# Instructions to follow:
Copy each of the following records word for word, leaving nothing out and changing nothing.

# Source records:
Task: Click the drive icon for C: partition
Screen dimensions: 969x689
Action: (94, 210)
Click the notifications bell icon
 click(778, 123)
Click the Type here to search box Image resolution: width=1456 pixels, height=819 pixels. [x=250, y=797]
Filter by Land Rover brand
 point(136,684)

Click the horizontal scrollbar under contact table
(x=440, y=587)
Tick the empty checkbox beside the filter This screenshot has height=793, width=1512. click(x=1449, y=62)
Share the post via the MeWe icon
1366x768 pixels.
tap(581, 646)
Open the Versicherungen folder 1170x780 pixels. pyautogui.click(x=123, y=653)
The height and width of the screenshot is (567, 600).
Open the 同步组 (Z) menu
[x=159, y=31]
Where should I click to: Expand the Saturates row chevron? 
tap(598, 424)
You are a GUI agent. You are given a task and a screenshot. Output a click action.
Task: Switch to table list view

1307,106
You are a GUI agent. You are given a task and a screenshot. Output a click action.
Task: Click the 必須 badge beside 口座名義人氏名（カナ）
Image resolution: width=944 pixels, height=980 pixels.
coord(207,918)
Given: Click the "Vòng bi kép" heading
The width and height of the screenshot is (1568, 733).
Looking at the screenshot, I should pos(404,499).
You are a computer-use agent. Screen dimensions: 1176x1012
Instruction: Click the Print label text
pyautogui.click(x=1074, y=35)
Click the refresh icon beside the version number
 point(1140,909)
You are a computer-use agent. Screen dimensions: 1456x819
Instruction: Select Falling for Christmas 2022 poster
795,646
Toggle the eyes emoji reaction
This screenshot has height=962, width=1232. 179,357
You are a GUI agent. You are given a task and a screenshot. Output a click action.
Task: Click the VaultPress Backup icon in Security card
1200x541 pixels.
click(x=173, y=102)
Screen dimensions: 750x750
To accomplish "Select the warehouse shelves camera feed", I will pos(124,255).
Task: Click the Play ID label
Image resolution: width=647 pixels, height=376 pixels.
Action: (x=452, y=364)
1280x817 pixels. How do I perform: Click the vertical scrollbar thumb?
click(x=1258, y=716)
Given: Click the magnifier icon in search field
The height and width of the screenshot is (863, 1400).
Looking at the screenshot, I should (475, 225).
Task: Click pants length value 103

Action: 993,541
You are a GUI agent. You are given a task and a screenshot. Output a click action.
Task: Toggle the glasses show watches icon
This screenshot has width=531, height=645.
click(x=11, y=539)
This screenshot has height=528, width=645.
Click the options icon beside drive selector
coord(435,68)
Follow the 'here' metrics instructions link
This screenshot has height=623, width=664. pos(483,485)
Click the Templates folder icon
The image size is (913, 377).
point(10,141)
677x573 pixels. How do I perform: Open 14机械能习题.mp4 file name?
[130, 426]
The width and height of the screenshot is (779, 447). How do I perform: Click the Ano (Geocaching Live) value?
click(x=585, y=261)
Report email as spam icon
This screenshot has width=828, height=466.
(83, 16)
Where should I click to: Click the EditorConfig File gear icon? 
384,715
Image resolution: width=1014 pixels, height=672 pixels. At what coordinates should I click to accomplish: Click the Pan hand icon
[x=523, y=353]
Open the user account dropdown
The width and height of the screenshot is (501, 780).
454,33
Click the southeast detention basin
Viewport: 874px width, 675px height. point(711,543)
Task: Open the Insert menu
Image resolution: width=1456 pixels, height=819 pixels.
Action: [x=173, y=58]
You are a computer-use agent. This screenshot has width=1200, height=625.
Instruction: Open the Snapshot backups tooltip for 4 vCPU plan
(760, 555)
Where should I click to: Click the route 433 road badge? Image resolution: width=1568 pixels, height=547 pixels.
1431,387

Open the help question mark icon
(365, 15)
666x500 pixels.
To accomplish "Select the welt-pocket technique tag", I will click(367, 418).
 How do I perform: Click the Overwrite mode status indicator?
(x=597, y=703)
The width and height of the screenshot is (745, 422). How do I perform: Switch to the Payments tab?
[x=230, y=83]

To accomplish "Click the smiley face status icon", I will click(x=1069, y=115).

# Right answer:
Task: Click the drive icon for C: partition
Screen dimensions: 969x689
Action: (94, 210)
Click the notifications bell icon
 click(778, 123)
Click the Type here to search box Image resolution: width=1456 pixels, height=819 pixels. [x=250, y=797]
Filter by Land Rover brand
 point(136,684)

Click the horizontal scrollbar under contact table
(x=440, y=587)
Tick the empty checkbox beside the filter This screenshot has height=793, width=1512. click(x=1449, y=62)
Share the post via the MeWe icon
1366x768 pixels.
tap(581, 646)
Open the Versicherungen folder 1170x780 pixels. pyautogui.click(x=123, y=653)
The height and width of the screenshot is (567, 600).
Open the 同步组 (Z) menu
[x=159, y=31]
Where should I click to: Expand the Saturates row chevron? 
tap(598, 424)
You are a GUI agent. You are given a task and a screenshot. Output a click action.
Task: Switch to table list view

1307,106
You are a GUI agent. You are given a task and a screenshot. Output a click action.
Task: Click the 必須 badge beside 口座名義人氏名（カナ）
Image resolution: width=944 pixels, height=980 pixels.
coord(207,918)
Given: Click the "Vòng bi kép" heading
The width and height of the screenshot is (1568, 733).
Looking at the screenshot, I should pos(404,499).
You are a computer-use agent. Screen dimensions: 1176x1012
Instruction: Click the Print label text
pyautogui.click(x=1074, y=35)
Click the refresh icon beside the version number
 point(1140,909)
You are a computer-use agent. Screen dimensions: 1456x819
Instruction: Select Falling for Christmas 2022 poster
795,646
Toggle the eyes emoji reaction
This screenshot has height=962, width=1232. 179,357
You are a GUI agent. You are given a task and a screenshot. Output a click action.
Task: Click the VaultPress Backup icon in Security card
1200x541 pixels.
click(x=173, y=102)
Screen dimensions: 750x750
To accomplish "Select the warehouse shelves camera feed", I will pos(124,255).
Task: Click the Play ID label
Image resolution: width=647 pixels, height=376 pixels.
Action: (x=452, y=364)
1280x817 pixels. How do I perform: Click the vertical scrollbar thumb?
click(x=1258, y=716)
Given: Click the magnifier icon in search field
The height and width of the screenshot is (863, 1400).
Looking at the screenshot, I should (475, 225).
Task: Click pants length value 103

Action: 993,541
You are a GUI agent. You are given a task and a screenshot. Output a click action.
Task: Toggle the glasses show watches icon
This screenshot has width=531, height=645.
click(x=11, y=539)
This screenshot has height=528, width=645.
Click the options icon beside drive selector
coord(435,68)
Follow the 'here' metrics instructions link
This screenshot has height=623, width=664. pos(483,485)
Click the Templates folder icon
The image size is (913, 377).
point(10,141)
677x573 pixels. How do I perform: Open 14机械能习题.mp4 file name?
[130, 426]
The width and height of the screenshot is (779, 447). How do I perform: Click the Ano (Geocaching Live) value?
click(x=585, y=261)
Report email as spam icon
This screenshot has width=828, height=466.
(83, 16)
Where should I click to: Click the EditorConfig File gear icon? 
384,715
Image resolution: width=1014 pixels, height=672 pixels. At what coordinates should I click to accomplish: Click the Pan hand icon
[x=523, y=353]
Open the user account dropdown
The width and height of the screenshot is (501, 780).
454,33
Click the southeast detention basin
Viewport: 874px width, 675px height. point(711,543)
Task: Open the Insert menu
Image resolution: width=1456 pixels, height=819 pixels.
Action: [x=173, y=58]
You are a computer-use agent. This screenshot has width=1200, height=625.
Instruction: Open the Snapshot backups tooltip for 4 vCPU plan
(760, 555)
Where should I click to: Click the route 433 road badge? Image resolution: width=1568 pixels, height=547 pixels.
1431,387

Open the help question mark icon
(365, 15)
666x500 pixels.
To accomplish "Select the welt-pocket technique tag", I will click(367, 418).
 How do I perform: Click the Overwrite mode status indicator?
(x=597, y=703)
The width and height of the screenshot is (745, 422). How do I perform: Switch to the Payments tab?
[x=230, y=83]

To accomplish "Click the smiley face status icon", I will click(x=1069, y=115).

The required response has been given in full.